Canterbury History Foundation
The Canterbury History Foundation has had another busy year, and continues into 2017 with the same officers and executive committee.

The annual Jim Gardner Memorial Lecture for 2016 was delivered on 24 July by Dr Chris Pugsley on the subject of New Zealand’s role in the First World War, with particular focus on 1916.

The 2016 Rhodes Medal was awarded to Mrs Phyllis Johnson of the Cheviot and Districts Historical Records Society in recognition of her many years of voluntary work interviewing old identities and collecting historic photographs.

Dan Smith, senior curator at the Akaroa Museum, was appointed Canterbury Community Historian for 2016, and worked on the life of John Menzies (1839-1919) of Menzies Bay, a farmer and notable wood-carver who used Maori themes in his homestead and the church at Little Akaloa. Dan has traced many items still in private ownership, and has prepared an academic paper on Menzies’ work.

The Foundation has made several grants to assist the publication of books related to Canterbury history: Marie Catanach for her history of Helen Connon Hall; Jane Robertson for her history of Lyttelton Harbour communities from Teddington to Governors Bay, Head of the Harbour; Colin Amodeo for his biography of Captain Joseph Thomas, surveyor of the Canterbury Association settlement; and Gordon Ogilvie for his book on Banks Peninsula place-names.

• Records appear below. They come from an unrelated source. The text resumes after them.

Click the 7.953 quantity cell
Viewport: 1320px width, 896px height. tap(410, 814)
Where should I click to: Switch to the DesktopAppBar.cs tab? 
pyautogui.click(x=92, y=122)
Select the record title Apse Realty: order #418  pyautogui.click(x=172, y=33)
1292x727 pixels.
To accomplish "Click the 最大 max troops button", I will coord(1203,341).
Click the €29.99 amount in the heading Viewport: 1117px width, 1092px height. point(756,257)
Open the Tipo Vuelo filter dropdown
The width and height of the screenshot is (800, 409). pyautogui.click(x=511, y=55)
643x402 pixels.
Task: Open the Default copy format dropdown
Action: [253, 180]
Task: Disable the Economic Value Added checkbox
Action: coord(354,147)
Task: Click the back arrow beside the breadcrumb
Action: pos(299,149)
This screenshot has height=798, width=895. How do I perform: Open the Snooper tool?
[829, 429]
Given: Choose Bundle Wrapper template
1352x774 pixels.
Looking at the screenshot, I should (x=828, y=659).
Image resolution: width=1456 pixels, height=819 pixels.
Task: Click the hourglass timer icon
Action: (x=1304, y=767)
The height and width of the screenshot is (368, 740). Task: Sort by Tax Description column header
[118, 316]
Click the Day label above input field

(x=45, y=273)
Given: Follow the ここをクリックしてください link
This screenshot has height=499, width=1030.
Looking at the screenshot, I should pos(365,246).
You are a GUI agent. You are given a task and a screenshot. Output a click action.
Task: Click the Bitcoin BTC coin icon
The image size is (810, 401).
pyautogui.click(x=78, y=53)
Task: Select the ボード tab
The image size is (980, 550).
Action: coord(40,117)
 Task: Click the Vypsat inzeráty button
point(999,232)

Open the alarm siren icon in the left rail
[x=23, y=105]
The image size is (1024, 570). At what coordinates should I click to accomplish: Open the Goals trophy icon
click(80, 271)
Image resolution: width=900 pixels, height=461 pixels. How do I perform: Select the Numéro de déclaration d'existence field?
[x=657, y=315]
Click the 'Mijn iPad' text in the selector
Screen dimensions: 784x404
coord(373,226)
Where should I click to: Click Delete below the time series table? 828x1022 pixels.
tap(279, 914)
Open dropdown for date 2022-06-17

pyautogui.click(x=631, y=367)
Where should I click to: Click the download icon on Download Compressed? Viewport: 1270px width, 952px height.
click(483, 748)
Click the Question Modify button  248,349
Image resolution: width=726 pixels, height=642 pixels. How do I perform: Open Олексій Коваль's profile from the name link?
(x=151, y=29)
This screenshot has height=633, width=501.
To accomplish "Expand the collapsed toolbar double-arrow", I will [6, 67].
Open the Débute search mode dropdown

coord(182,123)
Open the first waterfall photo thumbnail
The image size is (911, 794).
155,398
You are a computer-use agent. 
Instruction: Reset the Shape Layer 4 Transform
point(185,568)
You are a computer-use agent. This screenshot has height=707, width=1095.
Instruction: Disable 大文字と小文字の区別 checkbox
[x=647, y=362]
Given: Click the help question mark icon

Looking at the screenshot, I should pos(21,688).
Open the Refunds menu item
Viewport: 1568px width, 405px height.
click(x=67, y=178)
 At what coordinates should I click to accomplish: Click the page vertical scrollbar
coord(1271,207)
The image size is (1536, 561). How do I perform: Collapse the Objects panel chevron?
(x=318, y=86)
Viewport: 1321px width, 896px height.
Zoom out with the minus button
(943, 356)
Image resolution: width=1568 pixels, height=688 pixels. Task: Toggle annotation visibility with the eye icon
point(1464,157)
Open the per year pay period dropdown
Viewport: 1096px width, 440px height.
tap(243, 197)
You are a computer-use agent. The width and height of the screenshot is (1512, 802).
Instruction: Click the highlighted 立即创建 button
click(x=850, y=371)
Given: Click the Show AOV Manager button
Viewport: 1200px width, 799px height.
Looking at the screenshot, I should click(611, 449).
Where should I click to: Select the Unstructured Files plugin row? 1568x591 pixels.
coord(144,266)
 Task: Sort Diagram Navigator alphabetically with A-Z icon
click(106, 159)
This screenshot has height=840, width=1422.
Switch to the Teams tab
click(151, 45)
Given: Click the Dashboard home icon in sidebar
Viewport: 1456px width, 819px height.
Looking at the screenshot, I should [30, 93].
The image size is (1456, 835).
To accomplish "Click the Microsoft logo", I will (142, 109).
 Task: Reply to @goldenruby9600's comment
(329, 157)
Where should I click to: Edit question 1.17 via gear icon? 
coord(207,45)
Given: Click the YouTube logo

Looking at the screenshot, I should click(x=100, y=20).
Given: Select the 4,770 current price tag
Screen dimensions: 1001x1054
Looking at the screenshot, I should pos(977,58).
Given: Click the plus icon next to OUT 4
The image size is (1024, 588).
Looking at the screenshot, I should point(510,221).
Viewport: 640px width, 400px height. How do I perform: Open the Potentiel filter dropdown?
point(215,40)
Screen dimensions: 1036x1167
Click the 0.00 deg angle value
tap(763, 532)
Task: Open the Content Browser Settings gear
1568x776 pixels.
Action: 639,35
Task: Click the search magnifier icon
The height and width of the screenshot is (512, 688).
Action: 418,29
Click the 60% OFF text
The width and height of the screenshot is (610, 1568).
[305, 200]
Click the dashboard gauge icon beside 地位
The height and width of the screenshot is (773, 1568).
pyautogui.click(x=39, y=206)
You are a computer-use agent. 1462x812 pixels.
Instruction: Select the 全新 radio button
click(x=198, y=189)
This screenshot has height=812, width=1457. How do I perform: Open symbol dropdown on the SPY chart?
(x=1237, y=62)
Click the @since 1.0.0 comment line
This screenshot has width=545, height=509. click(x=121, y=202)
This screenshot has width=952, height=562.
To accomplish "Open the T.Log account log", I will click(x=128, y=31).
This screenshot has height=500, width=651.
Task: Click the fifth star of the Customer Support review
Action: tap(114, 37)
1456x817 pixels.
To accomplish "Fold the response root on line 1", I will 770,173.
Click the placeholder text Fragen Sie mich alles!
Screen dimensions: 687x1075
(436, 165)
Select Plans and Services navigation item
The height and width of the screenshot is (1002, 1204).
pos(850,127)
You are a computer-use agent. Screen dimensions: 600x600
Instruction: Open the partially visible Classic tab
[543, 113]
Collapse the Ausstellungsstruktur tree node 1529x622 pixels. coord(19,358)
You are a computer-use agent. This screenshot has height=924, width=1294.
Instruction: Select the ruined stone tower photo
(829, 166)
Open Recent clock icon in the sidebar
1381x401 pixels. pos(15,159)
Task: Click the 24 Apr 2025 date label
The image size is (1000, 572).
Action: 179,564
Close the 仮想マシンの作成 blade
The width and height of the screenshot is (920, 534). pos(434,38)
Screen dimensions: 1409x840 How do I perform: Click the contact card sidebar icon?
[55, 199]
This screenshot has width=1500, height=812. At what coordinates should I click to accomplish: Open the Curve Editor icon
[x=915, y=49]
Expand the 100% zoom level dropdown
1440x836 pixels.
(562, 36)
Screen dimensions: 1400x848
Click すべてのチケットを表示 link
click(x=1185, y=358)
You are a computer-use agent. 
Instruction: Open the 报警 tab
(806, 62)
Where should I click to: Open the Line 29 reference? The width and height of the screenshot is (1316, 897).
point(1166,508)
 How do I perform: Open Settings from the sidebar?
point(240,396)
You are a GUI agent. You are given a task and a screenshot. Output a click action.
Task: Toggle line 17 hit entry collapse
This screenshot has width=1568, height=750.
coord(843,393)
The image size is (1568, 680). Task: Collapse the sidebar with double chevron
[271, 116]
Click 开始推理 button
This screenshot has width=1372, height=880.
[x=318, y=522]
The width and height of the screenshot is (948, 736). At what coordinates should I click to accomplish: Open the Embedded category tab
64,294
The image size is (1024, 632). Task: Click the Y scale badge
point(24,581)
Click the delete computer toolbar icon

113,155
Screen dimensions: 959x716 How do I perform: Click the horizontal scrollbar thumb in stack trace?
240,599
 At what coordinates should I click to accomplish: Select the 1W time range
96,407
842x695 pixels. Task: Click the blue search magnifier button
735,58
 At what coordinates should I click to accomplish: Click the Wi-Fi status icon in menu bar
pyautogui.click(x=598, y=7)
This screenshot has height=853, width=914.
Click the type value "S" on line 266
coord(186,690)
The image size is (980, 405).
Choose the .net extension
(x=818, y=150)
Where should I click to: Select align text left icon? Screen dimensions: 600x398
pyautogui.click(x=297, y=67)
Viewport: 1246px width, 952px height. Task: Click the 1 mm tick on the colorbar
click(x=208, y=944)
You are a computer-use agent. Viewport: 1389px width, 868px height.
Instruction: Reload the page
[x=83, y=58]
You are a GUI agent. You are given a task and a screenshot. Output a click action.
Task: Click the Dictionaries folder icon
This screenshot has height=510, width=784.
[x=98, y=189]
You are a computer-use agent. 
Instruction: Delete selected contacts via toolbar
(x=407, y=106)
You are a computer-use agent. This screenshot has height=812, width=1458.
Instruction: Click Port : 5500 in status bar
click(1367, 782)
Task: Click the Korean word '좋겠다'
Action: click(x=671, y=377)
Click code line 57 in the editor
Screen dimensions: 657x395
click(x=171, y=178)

The annual awards ceremony for the History Department of the University of Canterbury is hosted in December each year by the History Foundation, thanks to a generous bequest from the late Gerald Hunt. In 2016 this event was held in a new venue, the John Britten Building, and took the form of a lunch following the Arts graduation on 13 December. The university’s Chancellor, Dr John Wood, who is also President of the Canterbury History Foundation, delivered the address.

The Canterbury Historical Association continues to administer the J. M. Sherrard Award in New Zealand Local and Regional History. The 21st judging in 2016 for books published in 2014-5 made a major award to Catherine Knight for her book, Ravaged Beauty: an Environmental History of the Manawatu.